• _Exercise set_
(1) Using the passage on wheat yields, decide whether each statement is yes or no, and quote the words of the passage that decide it: (a) CIMMYT is based in Mexico. (b) Thomas A Lumpkin expects the strategy to lift the wheat yield ceiling by 25 percent. (c) The BGRI is funded largely by the Bill & Melinda Gates Foundation and the UK's Department of International Development.
(2) In the passage on wheat yields, which body does the Borlaug Global Rust Initiative have a close collaboration with?

++++ Excerpted passage ++++

However, the wheat scientists have not given up. They have conceived another route to achieve a similar - or even more spectacular - leap in productivity. It involves elevating the photosynthetic capacity of the wheat plant to enable it to utilise solar energy more efficiently to bear larger number of relatively bulkier grains. The Mexico-based International Maize and Wheat Research Institute (abbreviated to CIMMYT in local language), where Borlaug bred his miracle wheat strains over half a century ago, is now endeavouring to pierce the productivity barrier through this approach. CIMMYT Director-General Thomas A Lumpkin seems confident that this strategy can lift the wheat yield ceiling by 50 per cent. "But the task is huge because wheat plant needs to be reworked and modified to enable it cope with higher photosynthetic capacity that requires accommodating more energy for higher grain production," he cautions. It is like remodelling a car to make it compatible with a higher horsepower engine.
The Mexican institute intends to move some of the work on this project to this part of the world by roping in the Borlaug Global Rust Initiative (BGRI) which has a close collaboration with the Indian Council of Agricultural Research (ICAR). The BGRI is working primarily on trimming the world's vulnerability to rust that has for long been the nemesis of wheat, taking a heavy toll on crop output across the world. It is funded largely by the Bill & Melinda Gates Foundation and the UK's Department of International Development.

++++ Information supplied ++++

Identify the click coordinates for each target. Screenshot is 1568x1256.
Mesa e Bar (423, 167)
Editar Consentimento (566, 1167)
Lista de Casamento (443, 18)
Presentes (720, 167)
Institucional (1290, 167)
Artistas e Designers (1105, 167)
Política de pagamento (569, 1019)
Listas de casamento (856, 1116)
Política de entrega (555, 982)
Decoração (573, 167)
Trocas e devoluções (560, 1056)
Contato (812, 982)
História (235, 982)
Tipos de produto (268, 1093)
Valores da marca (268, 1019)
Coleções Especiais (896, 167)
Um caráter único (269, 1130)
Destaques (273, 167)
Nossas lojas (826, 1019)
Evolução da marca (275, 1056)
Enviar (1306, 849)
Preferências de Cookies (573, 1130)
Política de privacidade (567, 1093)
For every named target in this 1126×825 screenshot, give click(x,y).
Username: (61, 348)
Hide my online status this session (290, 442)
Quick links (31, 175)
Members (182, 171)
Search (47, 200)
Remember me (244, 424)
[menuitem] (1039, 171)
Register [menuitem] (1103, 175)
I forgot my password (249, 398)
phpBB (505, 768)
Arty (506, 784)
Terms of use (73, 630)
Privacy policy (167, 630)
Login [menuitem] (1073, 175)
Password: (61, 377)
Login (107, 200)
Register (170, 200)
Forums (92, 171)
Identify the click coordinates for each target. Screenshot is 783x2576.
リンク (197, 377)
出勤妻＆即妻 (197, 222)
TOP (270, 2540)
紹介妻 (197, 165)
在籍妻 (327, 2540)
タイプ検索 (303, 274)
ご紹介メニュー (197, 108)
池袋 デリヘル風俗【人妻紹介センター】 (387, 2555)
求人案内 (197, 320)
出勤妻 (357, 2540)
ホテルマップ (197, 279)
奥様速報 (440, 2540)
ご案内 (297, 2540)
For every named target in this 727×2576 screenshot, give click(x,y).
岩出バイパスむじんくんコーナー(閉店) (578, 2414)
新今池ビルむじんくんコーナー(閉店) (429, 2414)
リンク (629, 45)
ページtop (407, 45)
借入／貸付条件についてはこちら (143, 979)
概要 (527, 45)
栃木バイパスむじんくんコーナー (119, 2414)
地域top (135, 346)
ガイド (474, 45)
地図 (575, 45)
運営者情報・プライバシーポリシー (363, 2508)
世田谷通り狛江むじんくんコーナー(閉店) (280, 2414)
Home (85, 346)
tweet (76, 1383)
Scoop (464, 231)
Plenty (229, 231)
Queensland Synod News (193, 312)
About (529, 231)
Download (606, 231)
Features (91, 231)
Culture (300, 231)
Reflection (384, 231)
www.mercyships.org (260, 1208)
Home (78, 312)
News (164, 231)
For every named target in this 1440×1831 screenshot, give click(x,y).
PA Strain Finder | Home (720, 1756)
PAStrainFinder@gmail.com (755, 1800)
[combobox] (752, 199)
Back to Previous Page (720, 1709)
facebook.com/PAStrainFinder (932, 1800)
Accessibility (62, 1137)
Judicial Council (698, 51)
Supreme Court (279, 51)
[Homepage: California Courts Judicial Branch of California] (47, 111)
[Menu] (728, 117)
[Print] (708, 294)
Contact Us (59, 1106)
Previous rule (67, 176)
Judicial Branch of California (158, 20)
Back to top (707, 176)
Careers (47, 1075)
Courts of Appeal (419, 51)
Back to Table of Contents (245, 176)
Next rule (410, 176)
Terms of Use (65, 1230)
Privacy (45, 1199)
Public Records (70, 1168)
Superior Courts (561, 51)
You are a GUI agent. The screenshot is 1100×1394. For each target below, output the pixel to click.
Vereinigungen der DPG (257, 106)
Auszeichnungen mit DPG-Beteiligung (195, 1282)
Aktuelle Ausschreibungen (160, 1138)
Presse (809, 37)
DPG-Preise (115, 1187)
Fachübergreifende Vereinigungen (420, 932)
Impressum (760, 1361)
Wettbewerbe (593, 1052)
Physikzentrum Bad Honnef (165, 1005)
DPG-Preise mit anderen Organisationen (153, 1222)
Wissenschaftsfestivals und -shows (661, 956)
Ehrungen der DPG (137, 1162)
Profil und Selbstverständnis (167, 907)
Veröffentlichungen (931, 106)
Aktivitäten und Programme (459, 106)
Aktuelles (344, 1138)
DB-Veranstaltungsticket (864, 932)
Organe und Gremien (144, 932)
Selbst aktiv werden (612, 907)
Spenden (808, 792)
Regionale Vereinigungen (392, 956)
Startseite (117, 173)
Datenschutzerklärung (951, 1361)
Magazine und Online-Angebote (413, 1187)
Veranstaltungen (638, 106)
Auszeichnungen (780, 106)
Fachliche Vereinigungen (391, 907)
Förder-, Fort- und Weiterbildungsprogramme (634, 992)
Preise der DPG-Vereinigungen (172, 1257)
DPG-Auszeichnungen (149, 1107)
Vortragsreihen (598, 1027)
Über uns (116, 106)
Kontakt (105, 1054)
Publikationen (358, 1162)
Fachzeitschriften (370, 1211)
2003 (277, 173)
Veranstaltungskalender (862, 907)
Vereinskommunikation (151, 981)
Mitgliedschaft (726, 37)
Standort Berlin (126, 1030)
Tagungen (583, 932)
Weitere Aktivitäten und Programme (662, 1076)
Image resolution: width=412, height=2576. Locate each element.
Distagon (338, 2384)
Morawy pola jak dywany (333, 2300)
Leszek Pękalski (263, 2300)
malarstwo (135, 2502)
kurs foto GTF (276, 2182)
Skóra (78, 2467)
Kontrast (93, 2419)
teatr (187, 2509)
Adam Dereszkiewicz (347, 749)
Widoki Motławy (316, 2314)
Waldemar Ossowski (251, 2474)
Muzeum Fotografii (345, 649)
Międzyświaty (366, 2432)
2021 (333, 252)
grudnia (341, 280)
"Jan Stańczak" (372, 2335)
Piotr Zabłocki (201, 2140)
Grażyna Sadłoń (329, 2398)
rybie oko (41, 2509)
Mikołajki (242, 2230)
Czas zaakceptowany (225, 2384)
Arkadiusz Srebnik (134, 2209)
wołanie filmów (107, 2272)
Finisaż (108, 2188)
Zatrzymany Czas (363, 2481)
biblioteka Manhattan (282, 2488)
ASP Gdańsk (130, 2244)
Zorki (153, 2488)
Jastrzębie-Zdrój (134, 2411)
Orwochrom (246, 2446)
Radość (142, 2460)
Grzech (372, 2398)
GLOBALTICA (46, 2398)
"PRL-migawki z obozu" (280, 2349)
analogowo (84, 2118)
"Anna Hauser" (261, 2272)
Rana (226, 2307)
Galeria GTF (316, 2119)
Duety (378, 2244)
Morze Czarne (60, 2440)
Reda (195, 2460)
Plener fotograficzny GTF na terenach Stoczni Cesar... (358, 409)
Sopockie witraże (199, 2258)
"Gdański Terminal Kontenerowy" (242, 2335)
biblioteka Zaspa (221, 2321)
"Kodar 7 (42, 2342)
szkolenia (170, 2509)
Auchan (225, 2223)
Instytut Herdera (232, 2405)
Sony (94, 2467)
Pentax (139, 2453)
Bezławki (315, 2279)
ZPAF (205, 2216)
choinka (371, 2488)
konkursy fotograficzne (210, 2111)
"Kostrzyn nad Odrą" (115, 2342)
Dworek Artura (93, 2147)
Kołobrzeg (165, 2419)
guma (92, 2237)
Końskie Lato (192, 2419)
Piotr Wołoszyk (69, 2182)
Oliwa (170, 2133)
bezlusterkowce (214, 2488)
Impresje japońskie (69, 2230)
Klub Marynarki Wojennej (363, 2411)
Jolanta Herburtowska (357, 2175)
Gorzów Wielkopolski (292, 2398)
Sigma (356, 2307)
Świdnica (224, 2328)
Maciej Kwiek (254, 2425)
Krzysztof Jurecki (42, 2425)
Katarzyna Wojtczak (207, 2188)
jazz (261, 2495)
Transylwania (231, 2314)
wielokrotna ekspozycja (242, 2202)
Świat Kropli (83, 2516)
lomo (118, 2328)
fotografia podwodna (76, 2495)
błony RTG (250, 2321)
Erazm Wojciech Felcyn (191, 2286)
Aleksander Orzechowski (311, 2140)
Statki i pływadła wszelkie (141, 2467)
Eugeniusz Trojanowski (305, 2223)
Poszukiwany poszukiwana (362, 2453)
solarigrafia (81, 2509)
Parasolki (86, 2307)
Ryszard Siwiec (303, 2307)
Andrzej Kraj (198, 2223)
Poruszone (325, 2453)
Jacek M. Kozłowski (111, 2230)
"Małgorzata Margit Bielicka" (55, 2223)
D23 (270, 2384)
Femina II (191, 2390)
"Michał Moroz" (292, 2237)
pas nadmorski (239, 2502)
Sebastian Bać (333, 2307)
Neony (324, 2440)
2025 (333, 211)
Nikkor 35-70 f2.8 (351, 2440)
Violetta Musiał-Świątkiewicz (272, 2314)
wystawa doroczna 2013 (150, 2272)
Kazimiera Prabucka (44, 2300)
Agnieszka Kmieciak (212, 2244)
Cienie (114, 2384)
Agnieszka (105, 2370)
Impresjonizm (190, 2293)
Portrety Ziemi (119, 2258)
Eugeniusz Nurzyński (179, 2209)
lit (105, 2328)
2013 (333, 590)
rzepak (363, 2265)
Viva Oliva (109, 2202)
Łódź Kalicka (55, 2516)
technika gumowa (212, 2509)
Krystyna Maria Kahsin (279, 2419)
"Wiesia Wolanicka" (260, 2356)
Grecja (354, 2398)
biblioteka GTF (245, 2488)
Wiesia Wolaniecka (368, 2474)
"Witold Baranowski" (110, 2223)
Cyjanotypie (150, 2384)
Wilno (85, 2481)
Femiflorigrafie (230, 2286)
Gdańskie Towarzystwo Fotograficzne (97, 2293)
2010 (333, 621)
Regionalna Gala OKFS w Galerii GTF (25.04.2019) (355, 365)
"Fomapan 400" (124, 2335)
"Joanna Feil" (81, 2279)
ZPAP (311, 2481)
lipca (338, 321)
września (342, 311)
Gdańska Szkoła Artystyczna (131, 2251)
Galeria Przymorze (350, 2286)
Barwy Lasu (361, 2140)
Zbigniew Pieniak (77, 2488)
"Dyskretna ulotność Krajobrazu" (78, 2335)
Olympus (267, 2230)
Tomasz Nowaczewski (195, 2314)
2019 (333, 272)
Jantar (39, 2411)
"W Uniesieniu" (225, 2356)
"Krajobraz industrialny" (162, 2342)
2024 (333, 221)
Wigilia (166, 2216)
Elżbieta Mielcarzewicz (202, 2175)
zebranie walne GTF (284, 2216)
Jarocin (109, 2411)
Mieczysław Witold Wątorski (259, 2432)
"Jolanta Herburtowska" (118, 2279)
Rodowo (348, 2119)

++++

• _Answers given_
(1)
(a) Yes: "The Mexico-based International Maize and Wheat Research Institute"
(b) No: "this strategy can lift the wheat yield ceiling by 50 per cent"
(c) Yes: "It is funded largely by the Bill & Melinda Gates Foundation and the UK's Department of International Development."

(2) The Indian Council of Agricultural Research (ICAR).